Universal Acceptance Corp. v. Olivarez

2024 Ohio 1069
CourtOhio Court of Appeals
DecidedMarch 22, 2024
DocketL-23-1109
StatusPublished
Cited by1 cases

This text of 2024 Ohio 1069 (Universal Acceptance Corp. v. Olivarez) is published on Counsel Stack Legal Research, covering Ohio Court of Appeals primary law. Counsel Stack provides free access to over 12 million legal documents including statutes, case law, regulations, and constitutions.

Bluebook
Universal Acceptance Corp. v. Olivarez, 2024 Ohio 1069 (Ohio Ct. App. 2024).

Opinion

[Cite as Universal Acceptance Corp. v. Olivarez, 2024-Ohio-1069.]

IN THE COURT OF APPEALS OF OHIO SIXTH APPELLATE DISTRICT LUCAS COUNTY

Universal Acceptance Corp. Court of Appeals No. L-23-1109

Appellee Trial Court No. CVI1700259

v.

Lorenzo M. Orwig DECISION AND JUDGMENT

Appellant Decided: March 22, 2024

*****

Gregory S. Reichenbach, for appellee.

Anthony J. Calamunci, for appellant.

SULEK, P.J.

{¶ 1} Appellant, Lorenzo M. Olivarez fka Lorenzo M. Orwig, appeals the March

23, 2023 order of the Sylvania Municipal Court denying his motion to vacate the default

judgment entered against him and in favor of Appellee, Universal Acceptance Corp.

Because the trial court did not address whether Olivarez rebutted the presumption that he had been served, the trial court’s judgment is reversed and the matter is remanded for the

court to decide this issue.

I. Background

{¶ 2} On August 21, 2017, Universal filed a complaint against Olivarez asserting a

claim for breach of contract.
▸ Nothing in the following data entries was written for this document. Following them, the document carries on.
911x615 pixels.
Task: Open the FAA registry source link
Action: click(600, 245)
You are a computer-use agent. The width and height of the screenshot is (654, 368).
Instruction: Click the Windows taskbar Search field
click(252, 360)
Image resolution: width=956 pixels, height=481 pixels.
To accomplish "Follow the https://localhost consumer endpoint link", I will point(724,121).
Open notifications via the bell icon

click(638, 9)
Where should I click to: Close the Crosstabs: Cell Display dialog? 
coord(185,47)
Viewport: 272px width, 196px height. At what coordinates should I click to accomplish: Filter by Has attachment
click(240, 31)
Universal alleged that Olivarez entered into an installment

loan contract in February 2017 for the purchase of a vehicle, Olivarez defaulted on the

contract, the vehicle had been repossessed and sold at auction, and Olivarez owed

Universal the remaining balance of the loan, $4,357.86, in addition to a $235

repossession fee. Attached to the complaint were the contract, a summary of the account

history, and a document evidencing the sale of the vehicle at auction.
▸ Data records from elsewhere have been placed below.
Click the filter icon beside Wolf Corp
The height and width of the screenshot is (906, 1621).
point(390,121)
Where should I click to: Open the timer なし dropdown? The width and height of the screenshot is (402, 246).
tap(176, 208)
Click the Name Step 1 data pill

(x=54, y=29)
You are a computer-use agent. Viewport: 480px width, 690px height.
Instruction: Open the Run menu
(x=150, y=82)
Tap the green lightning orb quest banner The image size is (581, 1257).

{¶ 3} The complaint was sent by certified mail to Olivarez at 840 6th Street,

Apartment C, Bowling Green, Ohio. On August 25, 2017, someone, the identity of

whom is unclear, signed for the complaint. The recipient’s address was handwritten as

“840 6th.” Olivarez did not answer or otherwise enter an appearance. On November 9,

2017, the trial court granted default judgment in favor of Universal.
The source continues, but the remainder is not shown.